Bartku, za nami „Kinochłon na horyzoncie”, replika jednego z najbardziej prestiżowych i wartościowych festiwali Nowe Horyzonty. Był to debiut DKF „Kinochłona” w tej festiwalowej, szczególnej materii.Emocji zapewne nie brakowało.
-No, tak znasz mnie więc wiesz, że przed każdym takim większym wydarzeniem bardzo się przejmuję i jestem wobec siebie bardzo krytyczny. Obawiam się czy wszystko wypadnie dobrze i tak dalej. Tak też było przed organizacją tej repliki, chociaż od początku widziałem ogromny potencjał w tym przedsięwzięciu. Teraz, gdy mogę na to spojrzeć z dystansem uważam, że ta inicjatywa nam się udała. Choć oczywiście już po pierwszym dniu pojawiły się pierwsze wnioski co by można było zrobić lepiej, co poprawić itd., niemniej jednak jestem bardzo zadowolony, tym bardziej że odzew naszych widzów był również bardzo pozytywny.

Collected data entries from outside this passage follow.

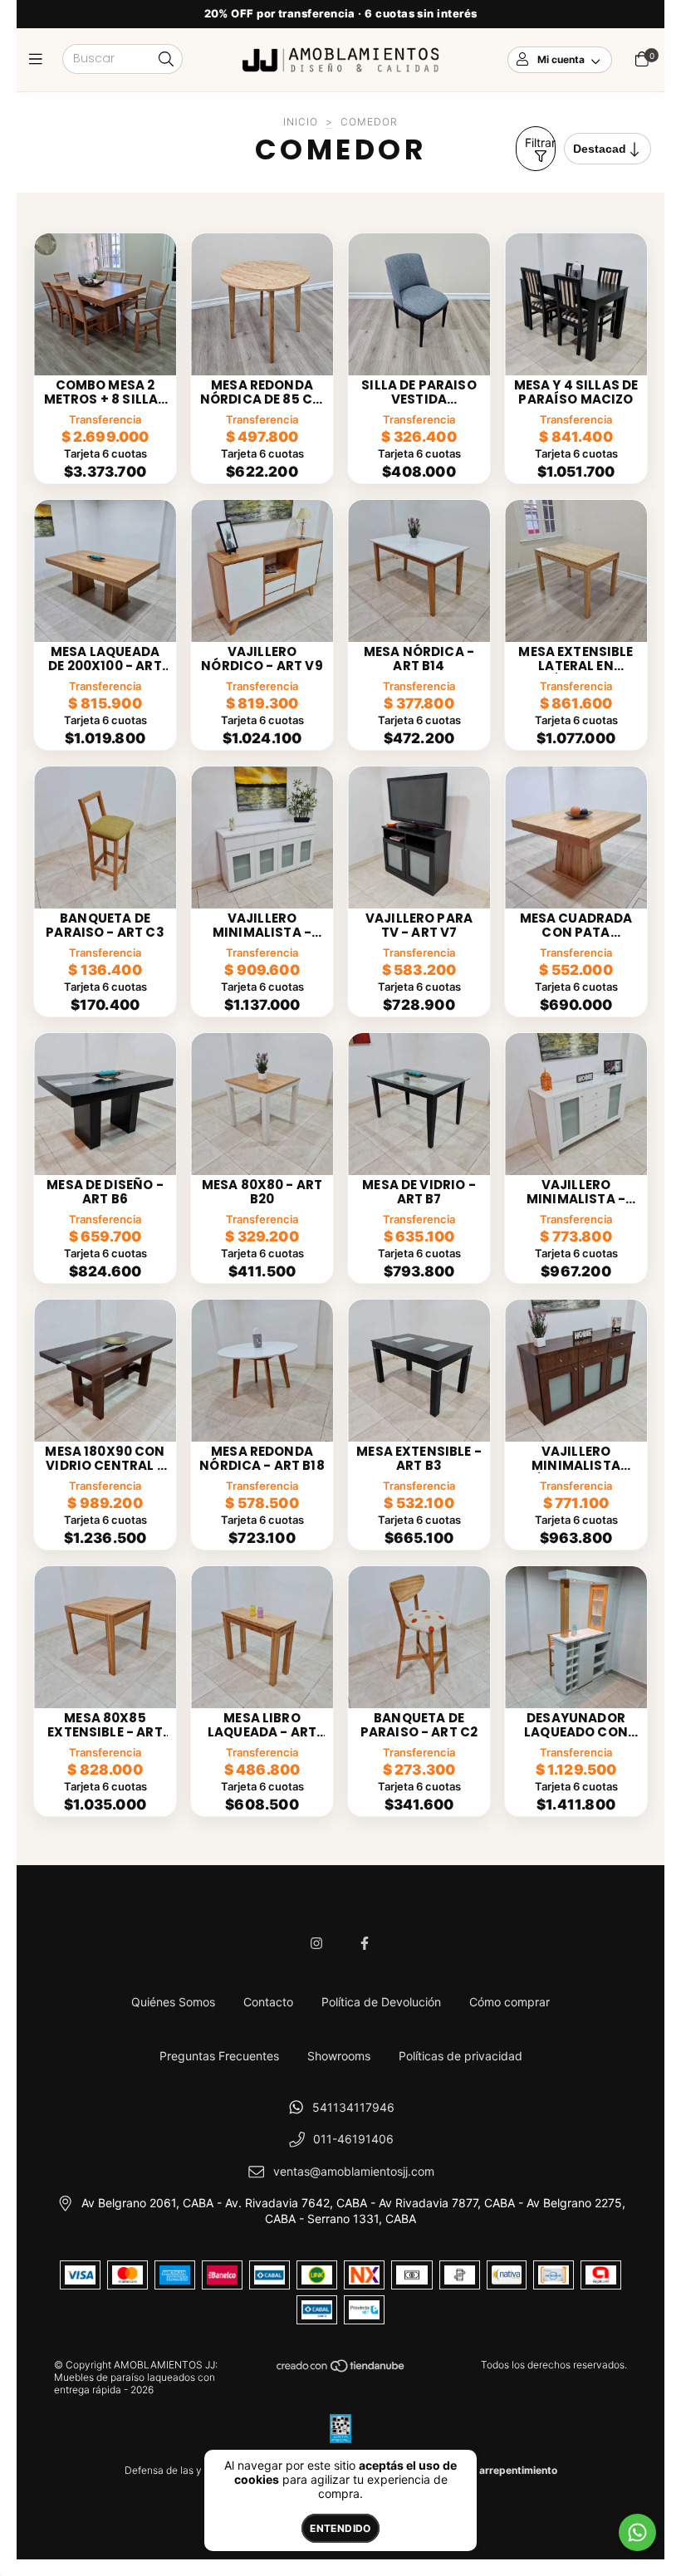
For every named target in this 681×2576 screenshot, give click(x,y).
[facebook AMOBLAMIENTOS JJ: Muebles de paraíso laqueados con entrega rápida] (364, 1943)
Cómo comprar (509, 2002)
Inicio (300, 121)
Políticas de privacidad (460, 2056)
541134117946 (353, 2107)
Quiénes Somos (173, 2002)
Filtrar (540, 142)
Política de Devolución (381, 2002)
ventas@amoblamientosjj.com (353, 2171)
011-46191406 (353, 2139)
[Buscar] (166, 60)
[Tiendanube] (341, 2369)
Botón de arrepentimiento (495, 2470)
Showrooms (338, 2056)
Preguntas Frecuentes (219, 2056)
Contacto (268, 2002)
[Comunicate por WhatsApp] (637, 2532)
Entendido (340, 2528)
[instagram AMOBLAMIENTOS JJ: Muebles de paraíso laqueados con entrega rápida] (316, 1943)
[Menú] (39, 59)
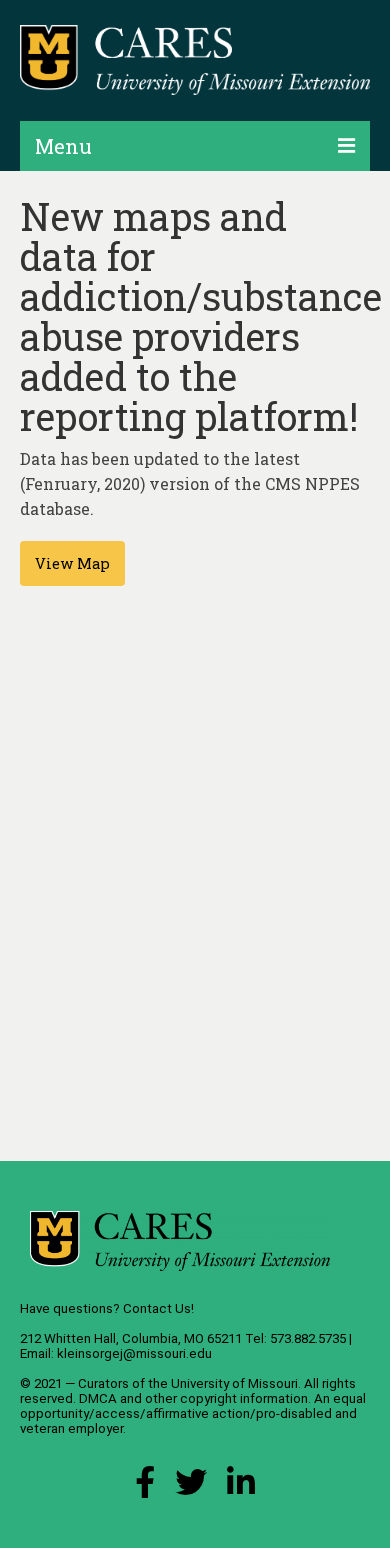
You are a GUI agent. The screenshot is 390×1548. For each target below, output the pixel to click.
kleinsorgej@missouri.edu (134, 1353)
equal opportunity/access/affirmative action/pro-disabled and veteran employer (193, 1413)
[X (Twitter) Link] (191, 1487)
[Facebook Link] (145, 1487)
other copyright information (226, 1398)
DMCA (98, 1398)
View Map (72, 563)
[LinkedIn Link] (241, 1487)
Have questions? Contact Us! (107, 1308)
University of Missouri (234, 1383)
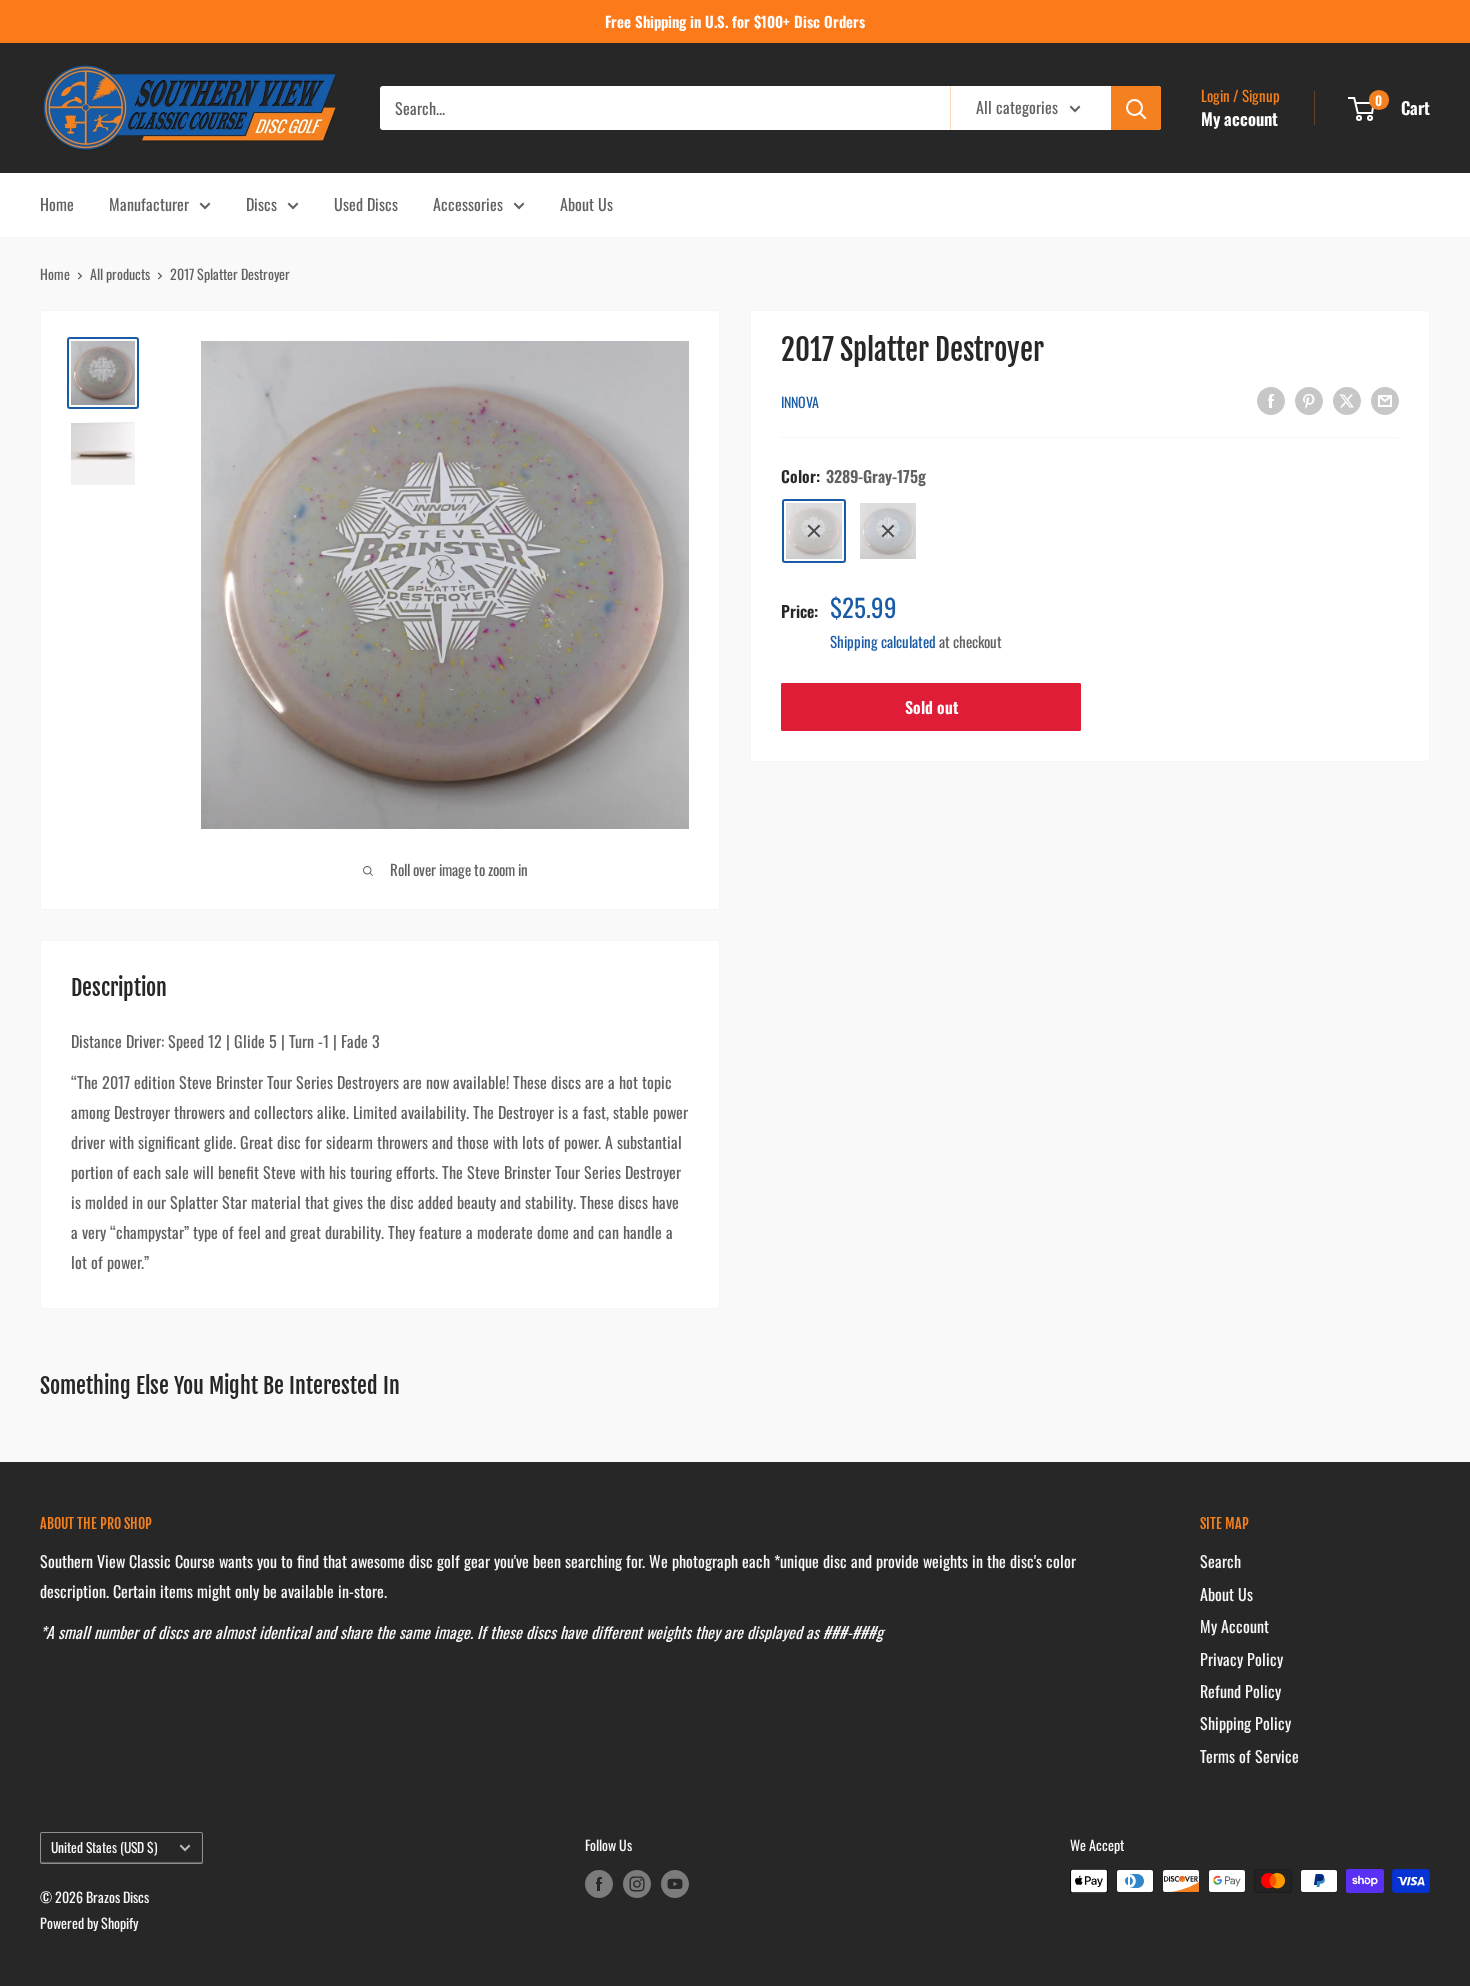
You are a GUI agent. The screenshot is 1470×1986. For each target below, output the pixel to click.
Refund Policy (1240, 1691)
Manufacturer (149, 204)
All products (120, 273)
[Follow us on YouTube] (675, 1883)
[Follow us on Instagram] (637, 1883)
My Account (1234, 1626)
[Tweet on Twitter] (1347, 399)
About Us (586, 204)
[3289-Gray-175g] (814, 531)
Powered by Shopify (89, 1922)
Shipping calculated (883, 641)
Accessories (468, 204)
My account (1239, 118)
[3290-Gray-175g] (888, 531)
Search (1220, 1561)
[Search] (1136, 108)
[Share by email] (1385, 399)
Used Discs (366, 204)
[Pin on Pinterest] (1309, 399)
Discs (261, 204)
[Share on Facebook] (1271, 399)
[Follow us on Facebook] (599, 1883)
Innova (800, 401)
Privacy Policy (1241, 1659)
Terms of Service (1249, 1756)
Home (57, 204)
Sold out (931, 707)
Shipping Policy (1245, 1723)
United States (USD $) (104, 1847)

Nie tylko nasi widzowie byli zadowoleni, rozmawiałam z Marcinem Pieńkowskim, dyrektorem artystycznym festiwalu Nowe Horyzonty, który również bardzo pozytywnie wyrażał się na temat repliki.
-Tak.Rzeczywiście Marcin, który był naszym gościem przez trzy dni trwania festiwalu, bardzo chwalił organizację naszego wydarzenia. Gratulował nie tylko wyboru filmów, ale także wydarzeń towarzyszących naszej replice, czyli wystawy fotografii Radka Nowackiego, mini toreb na kulturę, czy specjalnych potraw w Ogródku pod Jabłoniami, zainspirowanych filmami z naszego festiwalu. Podsumowując naszą imprezę, jestem bardzo zadowolony z organizacji, ale przede wszystkim z naszych widzów, którzy nas nie zawiedli. Z pewnością za rok odbędzie się kolejna edycja naszej repliki i postaramy się poprawić co trzeba i zadbać o to, żeby nasi widzowie byli usatysfakcjonowani. Zadbamy też o dobry wybór filmów.